Government may tweak rules to save startups from angel tax

Startups currently in the market for angel funding may soon not have to worry about the taxman or relocating overseas. The government is working towards a solution to ring-fence angel investments that are currently taxable under the Income Tax Act. The move, if pushed through before or in the upcoming Union Budget, would help accelerate the growth of the domestic angel investor community and stem the drain of startups and critical intellectual property to overseas locations such as Singapore, North America and the UK.

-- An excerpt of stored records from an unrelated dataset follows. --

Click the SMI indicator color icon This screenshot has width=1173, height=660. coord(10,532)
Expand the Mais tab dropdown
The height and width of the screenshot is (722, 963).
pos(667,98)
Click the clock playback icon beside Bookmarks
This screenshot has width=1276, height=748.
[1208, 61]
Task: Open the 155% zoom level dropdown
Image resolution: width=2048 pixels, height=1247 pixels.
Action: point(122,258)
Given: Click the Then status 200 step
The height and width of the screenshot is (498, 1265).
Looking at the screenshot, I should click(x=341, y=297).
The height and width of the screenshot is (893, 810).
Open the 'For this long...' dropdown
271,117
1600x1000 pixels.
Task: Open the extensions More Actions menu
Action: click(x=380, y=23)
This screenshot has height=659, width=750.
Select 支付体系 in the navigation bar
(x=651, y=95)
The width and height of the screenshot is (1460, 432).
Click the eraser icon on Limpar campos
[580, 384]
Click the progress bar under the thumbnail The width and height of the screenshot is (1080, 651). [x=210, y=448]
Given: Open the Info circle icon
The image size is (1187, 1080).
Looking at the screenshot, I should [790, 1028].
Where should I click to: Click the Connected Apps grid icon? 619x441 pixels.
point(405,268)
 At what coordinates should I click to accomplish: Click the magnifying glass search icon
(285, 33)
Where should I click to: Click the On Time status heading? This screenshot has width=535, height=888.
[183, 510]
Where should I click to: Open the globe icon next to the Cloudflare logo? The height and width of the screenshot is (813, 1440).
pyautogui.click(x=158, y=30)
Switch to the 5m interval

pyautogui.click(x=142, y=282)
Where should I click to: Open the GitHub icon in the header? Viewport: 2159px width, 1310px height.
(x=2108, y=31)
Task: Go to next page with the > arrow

The amendments under discussion, if taken on board, would directly benefit organised angel investor networks such as IAN, Mumbai Angels and Hyderabad Angels. IAN is currently the largest organised angel investor network with 350-odd members and more than 60 investments to date. In 2014, such networks along with high-profile individual angels such as Google India chief Rajan Anandan, iSprit founder Sharad Sharma and AppLabs founder Sashi Reddi, pumped $115 million into 285 startups, according to data from VCCEdge. This, however, is miniscule compared with the late-stage capital that venture capitalists invested, closing off 2014 with $2.1 billion.

“The population of genuine investors who are willing to put money on the table is not growing fast enough. This move will encourage more investors to participate in funding startups,” said Ravi Kiran, founder of Mumbai-based startup accelerator and angel network Venture Nursery, which has 30 angels in its network.